What is Cotija?
Cotija is a type of cheese originally from a town called Cotija in Mexico. Because cotija is handmade, the cheese slightly differs in taste and texture every time it is made. It is a white crumbly cheese with a dry, firm texture. Cotija often comes in blocks, but it is also found in grated form. It comes fresh or aged, which changes the texture and flavor of the cheese. Fresh cotija is similar in texture to feta cheese and aged cotija is similar in texture to parmesan.
What Does Cotija Taste Like?
Cotija has a salty taste, but its overall flavor is unique. Its fresh flavor is often compared to feta cheese while its aged flavor is compared to parmesan.
How Do You Eat Cotija?
Most people enjoy cotija as a topping for other dishes because this cheese softens when heated. Common uses for cotija include as a topping for tacos, enchiladas, salads. Corn and cotija are a popular pairing and are often used together in elotes, corn dishes, and corn salads. This cheese is frequently used in chicken, steak, and seafood dishes. It is often paired with vegetables, such as zucchini or avocados in guacamole, or spicy foods like hot peppers.
Where Can You Buy Cotija?
Look for cotija cheese in the cheese section of most well-stocked or international grocery stores. Cotija is often produced seasonally, so it may only be available from mid-summer to mid-fall.
How Do You Store Cotija?
Seal cotija in an airtight container and place it in the refrigerator.
Fun Fact About Cotija
It’s sometimes referred to as the parmesan of Mexico because of its texture and flavor.
Did You Know?
This cheese is considered seasonal because traditional cheesemakers feed their cows the grass that grows in the rainy season.

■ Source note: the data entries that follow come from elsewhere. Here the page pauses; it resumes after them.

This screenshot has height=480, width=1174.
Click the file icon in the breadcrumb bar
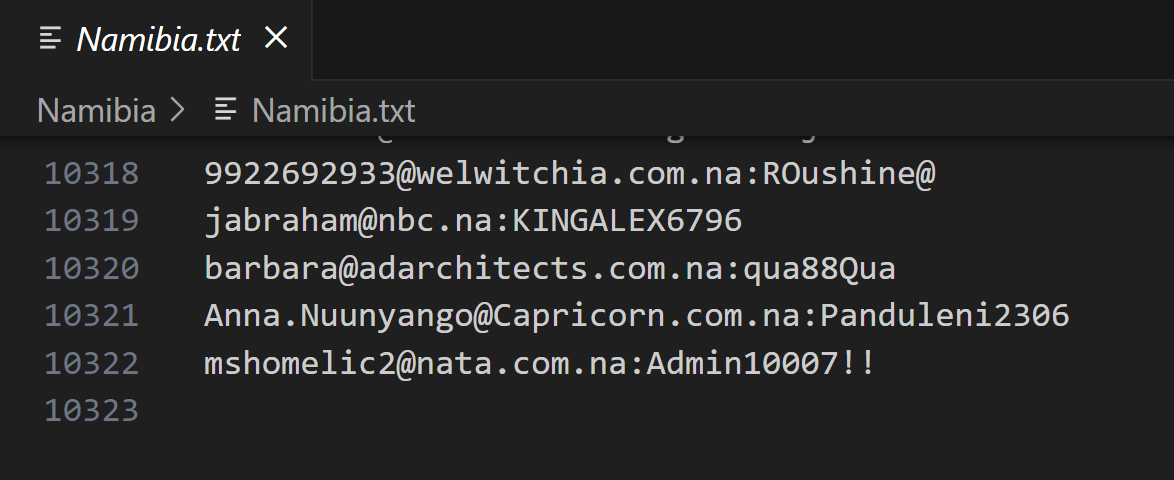tap(227, 110)
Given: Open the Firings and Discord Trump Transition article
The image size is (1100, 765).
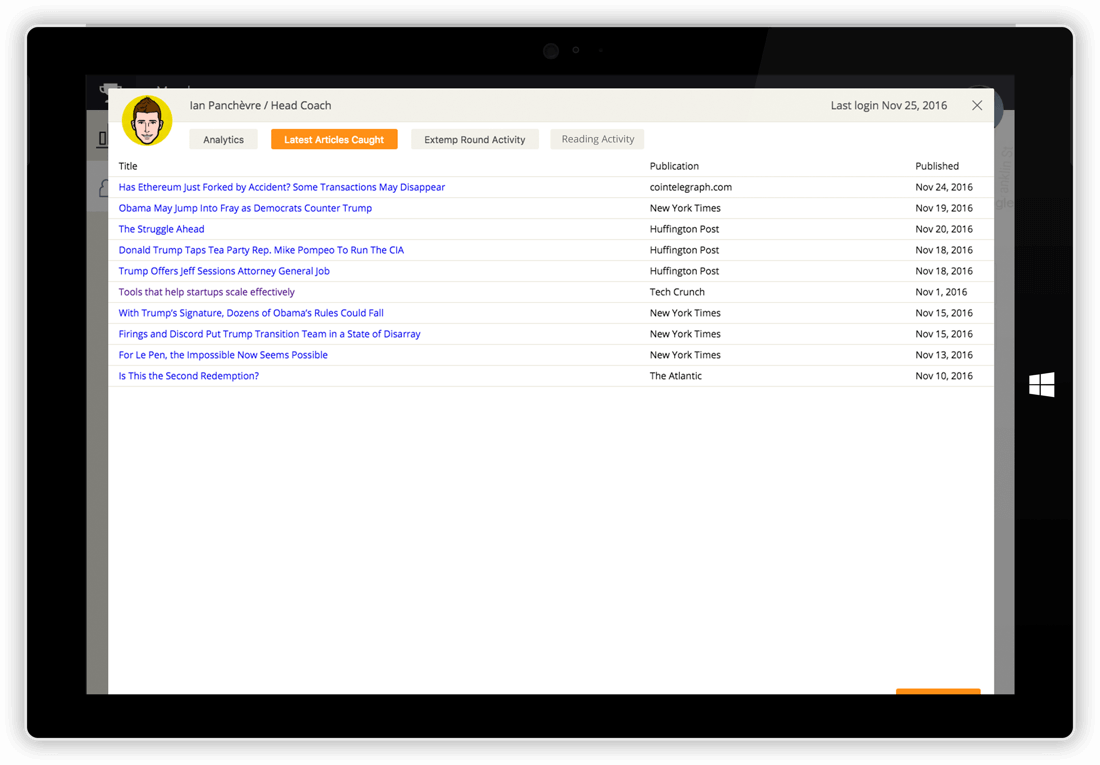Looking at the screenshot, I should pos(269,334).
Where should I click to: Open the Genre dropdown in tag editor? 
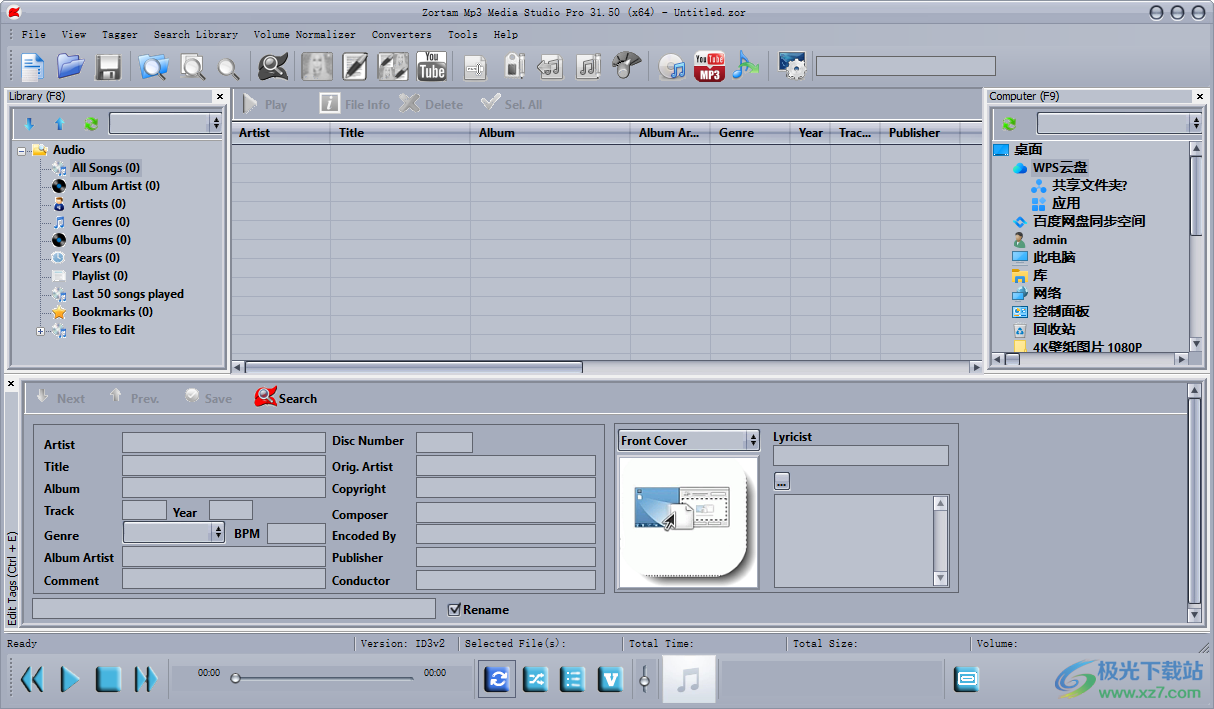pos(217,534)
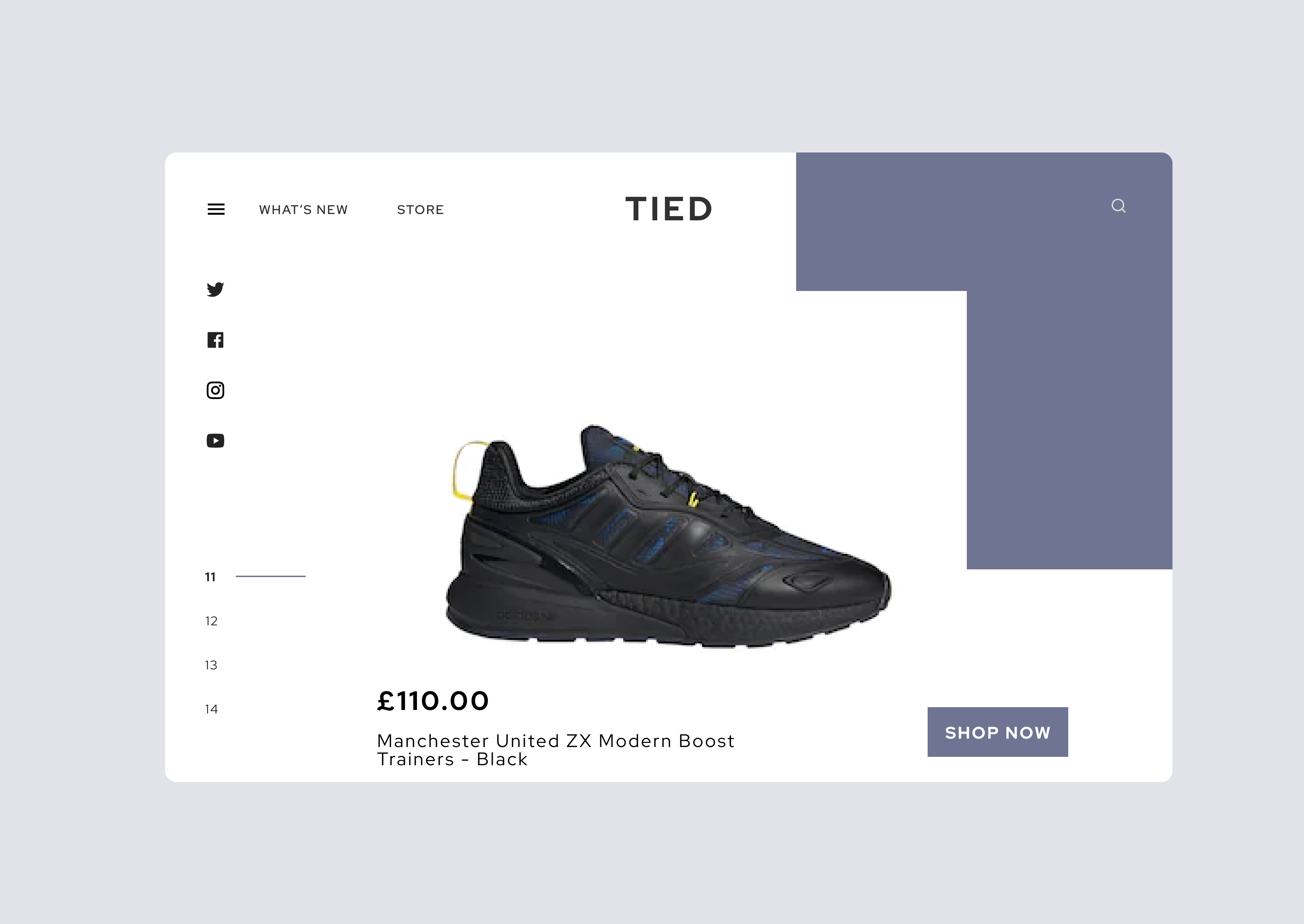Click the purple decorative panel
The width and height of the screenshot is (1304, 924).
coord(1070,361)
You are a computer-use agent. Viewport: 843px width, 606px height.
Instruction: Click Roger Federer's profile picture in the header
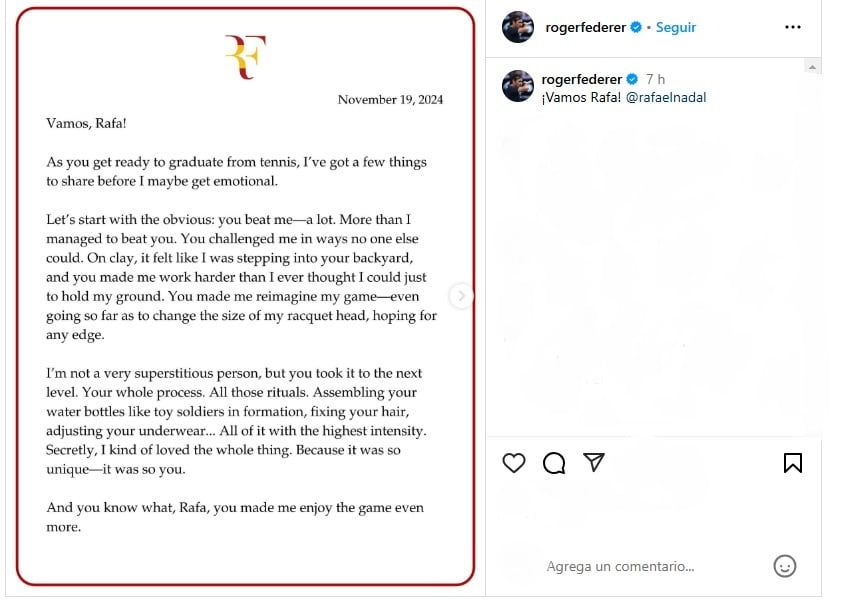click(x=517, y=27)
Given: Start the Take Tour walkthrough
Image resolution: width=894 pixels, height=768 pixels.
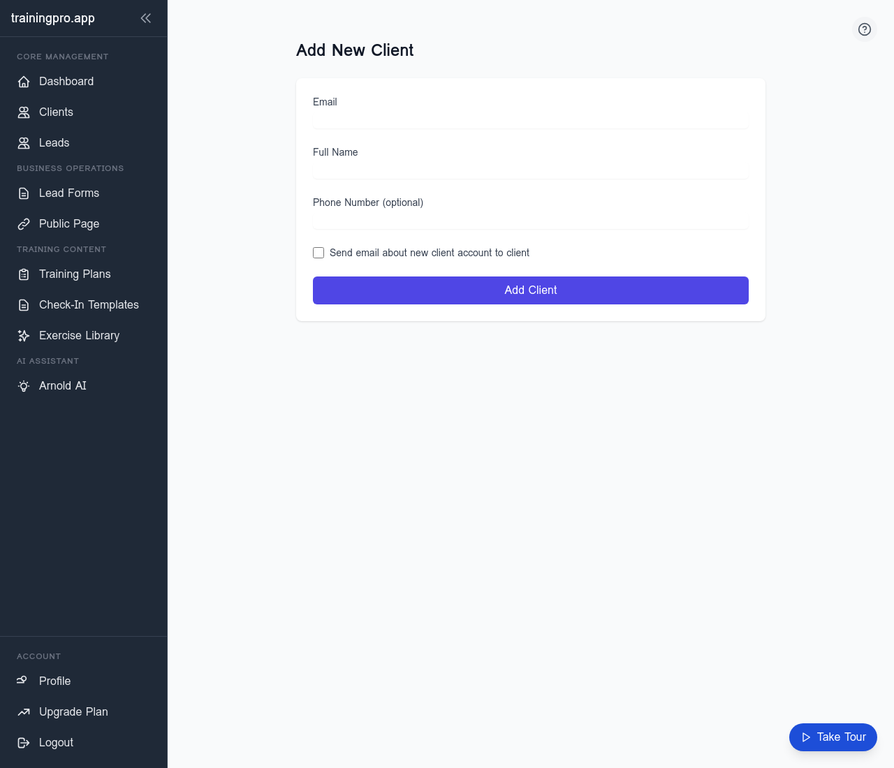Looking at the screenshot, I should [833, 737].
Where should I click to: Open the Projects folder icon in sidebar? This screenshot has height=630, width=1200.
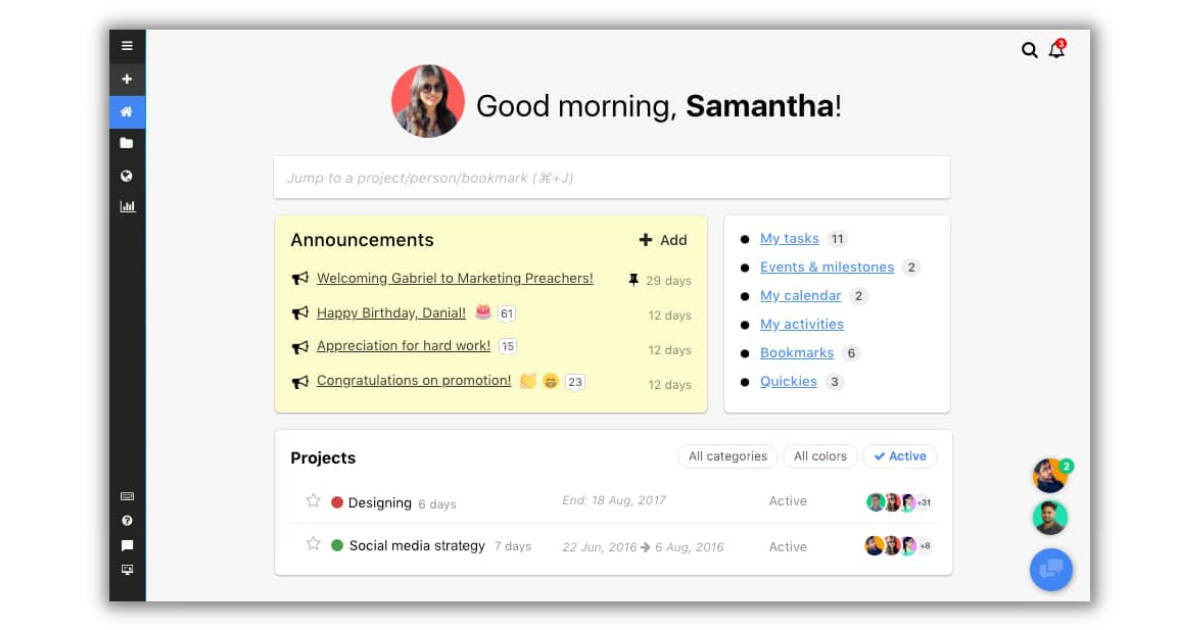tap(126, 144)
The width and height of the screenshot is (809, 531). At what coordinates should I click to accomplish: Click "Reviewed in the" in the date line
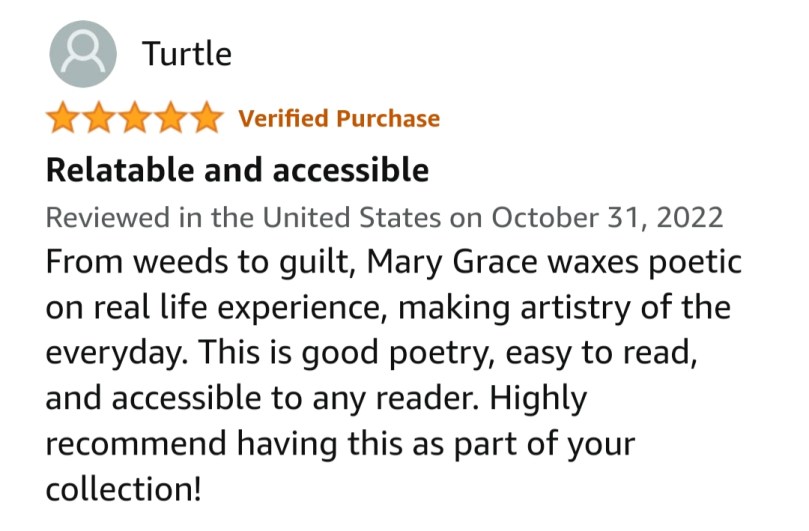pyautogui.click(x=152, y=217)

Recipes Using Cotija Cheese
Watch our cooking video using Cotija Cheese
Rolled chicken tacos (taquitos dorados de pollo) with Cotija Cheese as a topping
Sweet Potato, Quinoa, and Cotija Salad
This salad is great for making in advance and uses roasted sweet potato and roasted poblano. To make the salad, combine cubed, roasted sweet potato, diced poblanos, cooked quinoa, arugula, cotija cheese, and green onions in a large bowl. In a separate bowl, whisk olive oil, lime juice, cumin, chipotle powder, and maple syrup to make the dressing. Drizzled the dressing over the quinoa and vegetable mixture and top with more cotija, roasted pumpkin seeds, and cilantro.
Chili and Cotija Corn off the Cob
This corn dish is a take on Mexican street corn on the cob but is mess-free and a bit easier to eat. In a frying pan, melt butter and add chili powder and cumin. Add in fresh or frozen corn kernels and cook until tender. Towards the end of cooking, add lime juice, cilantro, salt, and cotija cheese.
Spicy Black Bean Dip
In a food processor, combine garlic, cumin, black beans, chipotle peppers in adobo, cilantro, and lime. Blend until smooth, adding warm water to adjust the consistency. Top the dip with a layer of cotija cheese and serve with tortilla chips.
Cilantro Salad Dressing
This dressing is a great way to add Latin flavors to a salad. To make it, add canned Anaheim chiles, pepitas (AKA pumpkin seeds), garlic, oil, red wine vinegar, and cotija to a food processor and pulse to break up ingredients. Working in batches, add cilantro until it is thoroughly pureed and the dressing is emulsified. In a bowl, add mayonnaise and fold in the cilantro and oil mixture until combined.
Avocado and Cotija Dip
This take on guacamole is much smoother and had cotija cheese blended right into the dip. In a food processor, blend cotija, cilantro, olive oil, garlic powder, salt, and pepper until well combined. Add in avocado and blend until smooth. Place the dip in a bowl and mix in finely chopped red onions and tomatoes before serving.